Lorsque le repas fut enfin servi, l’atmosphère devint encore plus festive. Le ragoût, accompagné de légumes fraîchement récoltés et de pommes de terre fondantes, surpassait mes souvenirs. Le pain, trempé dans le bouillon parfumé, était un régal. Même les éclats de voix de Grent, commentant notre lenteur à abattre les arbres, ne pouvaient ternir ce moment. Je profitais de chaque instant, observant les expressions de mes proches. Owel, toujours souriant, riait de bon cœur à la moindre plaisanterie. Grent, bien que moins démonstratif, semblait satisfait de voir la table animée. Pour la première fois depuis mon retour, je ressentis un véritable sentiment d’appartenance.
Une fois les plats principaux terminés, Grent se leva pour attraper une bouteille de cidre qu’il avait mise de côté. Il la posa sur la table avec un soupir dramatique.
— Bon, Lars, c’est ton anniversaire. Seize ans. Alors, bois un peu. Mais pas trop, sinon tu travailleras double demain, dit-il en remplissant trois gobelets.
Je levai mon verre, un sourire aux lèvres.
— Merci, oncle Grent. Merci pour tout.
Le silence qui suivit mes mots fut lourd de signification. Ce n’était pas juste un remerciement pour ce repas ou pour cette journée. C’était une reconnaissance de tout ce qu’il représentait dans ma vie, même si je ne l’avais pas toujours compris. Le moment semblait propice. J’attendis que que mon oncle me pose sa fameuse question annuelle.

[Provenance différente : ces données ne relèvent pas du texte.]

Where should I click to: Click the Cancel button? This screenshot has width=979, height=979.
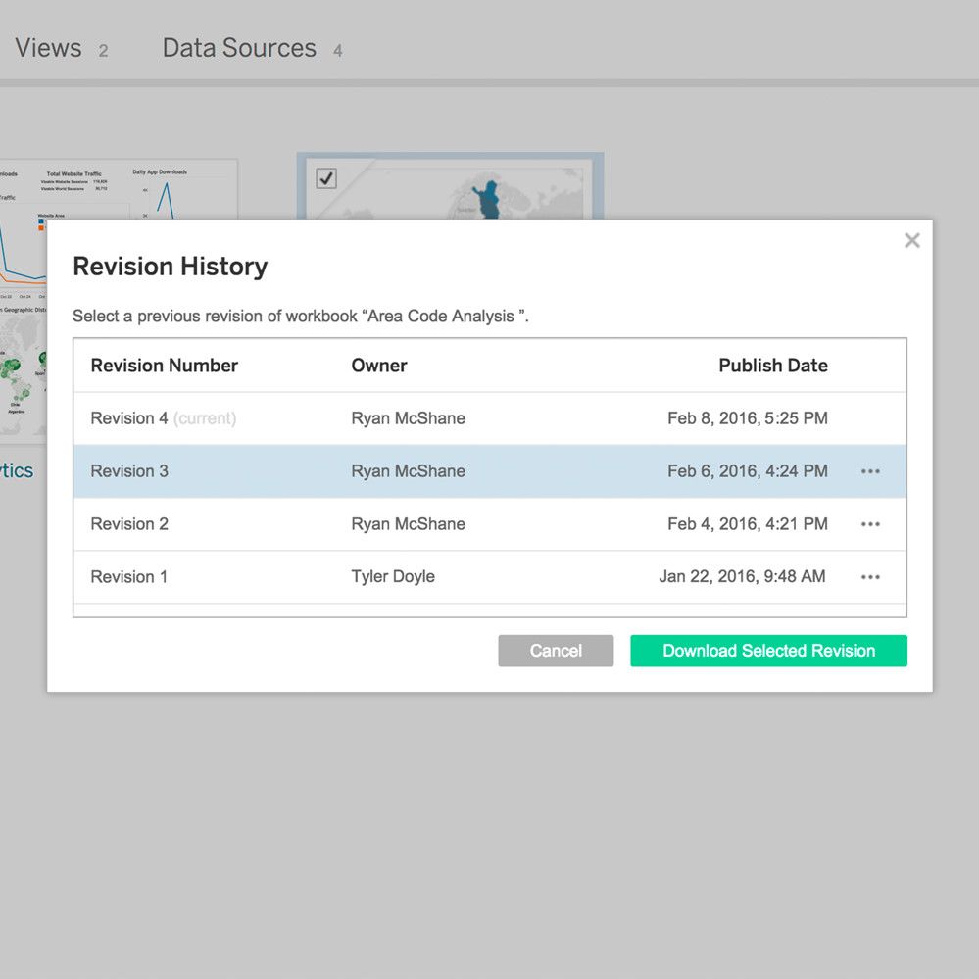(556, 651)
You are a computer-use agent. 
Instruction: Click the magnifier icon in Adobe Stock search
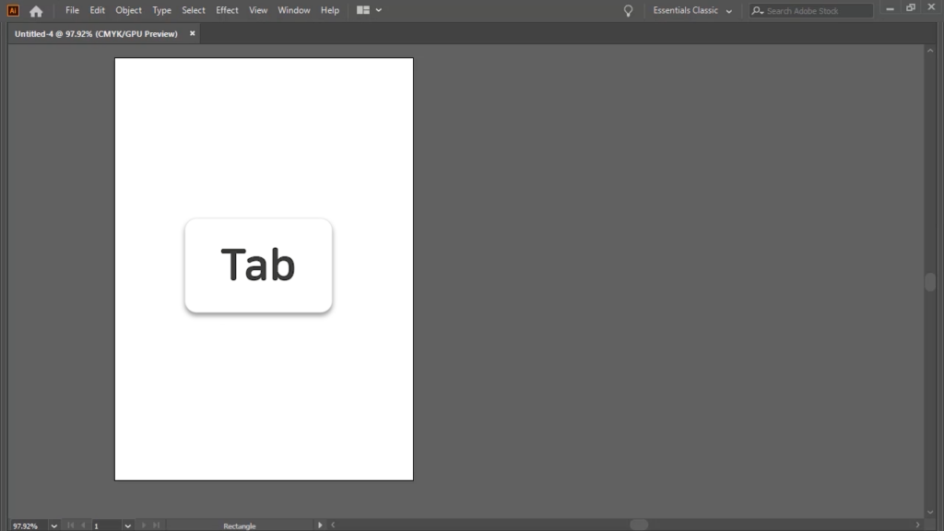tap(757, 11)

— Alors qu’est ce que le morveux souhaite pour sa majorité ?
Il leva les yeux vers moi, un sourcil haussé. Je marquai une pause dans l’ascension de ma cuillère vers ma bouche et la reposa dans mon bol. Après quelques minutes de réflexion, je finis par faire une demande particulière :
— Je voudrais… gérer une parcelle de terre. Rien de grand. Juste un bout de champ où je pourrais essayer quelques idées.
Grent fronça les sourcils, l’air dubitatif.
— Des idées ? répéta-t-il.
— Oui, répondis-je avec assurance. J’ai réfléchi. Si nous utilisons certaines méthodes pour améliorer le sol, pour faire pousser les cultures plus efficacement, nous pourrions peut-être augmenter les rendements. Je voudrais essayer, en prendre la responsabilité, pour voir si ça fonctionne.
Le silence tomba sur la pièce. Même Owel, habituellement si bavard, restait immobile, les yeux fixés sur son père.
Grent posa lentement son verre, croisant les bras.
— Tu veux expérimenter sur ma terre, celle que mes ancêtres ont travaillée avec leur sueur et leur sang ?
— Pas expérimenter, corrigeai-je. Améliorer. Et si ça ne marche pas, je prendrai mes responsabilités. Je ne vous demande qu’une chance.
Il me fixa longuement, jaugeant ma détermination. Enfin, il poussa un soupir.
— Très bien, Lars. Une parcelle. Mais si tu échoues, tu retourneras faire ce que je te demande sans discuter.
Un sourire éclatant illumina mon visage. C’était tout ce que je voulais. Le premier pas était franchi. La soirée toucha à sa fin dans une ambiance paisible. Alors que Grent rangeait la vaisselle et qu’Owel s’assoupissait presque sur la table, je sortis dans la cour pour respirer l’air frais. Le ciel était clair, constellé d’étoiles. Les champs autour de la ferme semblaient baignés d’argent sous la lumière de la lune. Je contemplai cet horizon, rempli d’espoir. La gestion de cette parcelle n’était qu’un début. Un petit pas dans ce qui serait un long voyage. Mais c’était le mien, et cette fois, je ferais en sorte qu’il compte.